In the present study, pulse rate was significantly decreased by combination therapy of amlodipine and atorvastatin in spite of BP reduction. It has been reported that amlodipine tends to increase pulse rate via the reflex stimulation of sympathetic nervous system [45]. On the other hand, there are several previous studies suggesting that statins can reduce sympathetic activity, thereby resulting in pulse rate reduction [46, 47]. Thus, the decrease in pulse rate may be caused by concomitant statin therapy. However, since there is no direct data which support this possibility in the present study, further investigation is needed to elucidate this issue.
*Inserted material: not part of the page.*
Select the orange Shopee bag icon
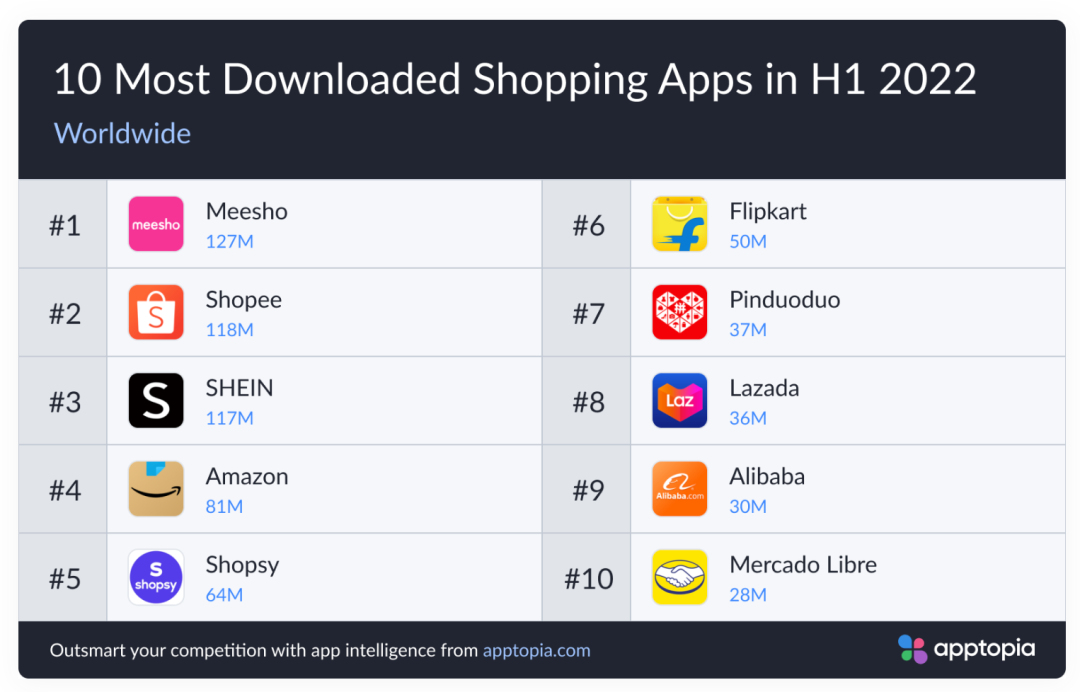This screenshot has width=1080, height=692. [x=156, y=312]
There are several limitations in the present study. Firstly, the present study is not randomized parallel-group control trial, and the numbers are small. Secondly, the patient's adherence was not examined in the present study. Since there are several previous studies suggesting that single-pill amlodipine/atorvastatin rather than 2-pill regimen may reduce cardiovascular events by improving the patient's adherence [48, 49], the improving effect of single-pill amlodipine/atorvastatin therapy on patient's adherence may have an influence on the results of this study. Further studies are needed to estimate the true long-term advantage of the amlodipine/atorvastatin combination in lowering blood pressure and improve vascular damage.
5. Conclusions
In summary, the results of the present study suggest that the combination therapy with amlodipine and atorvastatin may exert additional beneficial effects on renal and vascular damages as well as BP profile in addition to BP lowering in hypertension with CKD.
Acknowledgments
This work was supported by a Health and Labor Sciences Research grant and by Grants from the Japanese Ministry of Education, Science, Sports and Culture, the Salt Science Research Foundation (nos. 1134 and 1428), the Yokohama Foundation for Advancement of Medical Science, the Kidney Foundation, Japan (JKFB13-17), and the Novartis Foundation for Gerontological Research (2012).
Disclosure
Kouichi Tamura received honoraria, consulting fees, or funds from Novartis, Takeda, Daiichi-Sankyo, Dainippon-Sumitomo, Kyowa-Hakko Kirin, Chugai, Shionogi, Boehringer Ingelheim, Astellas, Mochida, Pfizer, and Mitsubishi Tanabe.
Conflict of Interests
The authors declare that there is no conflict of interests regarding the publication of this paper.
Authors' Contribution
Kengo Azushima and Kazushi Uneda equally contributed to this work.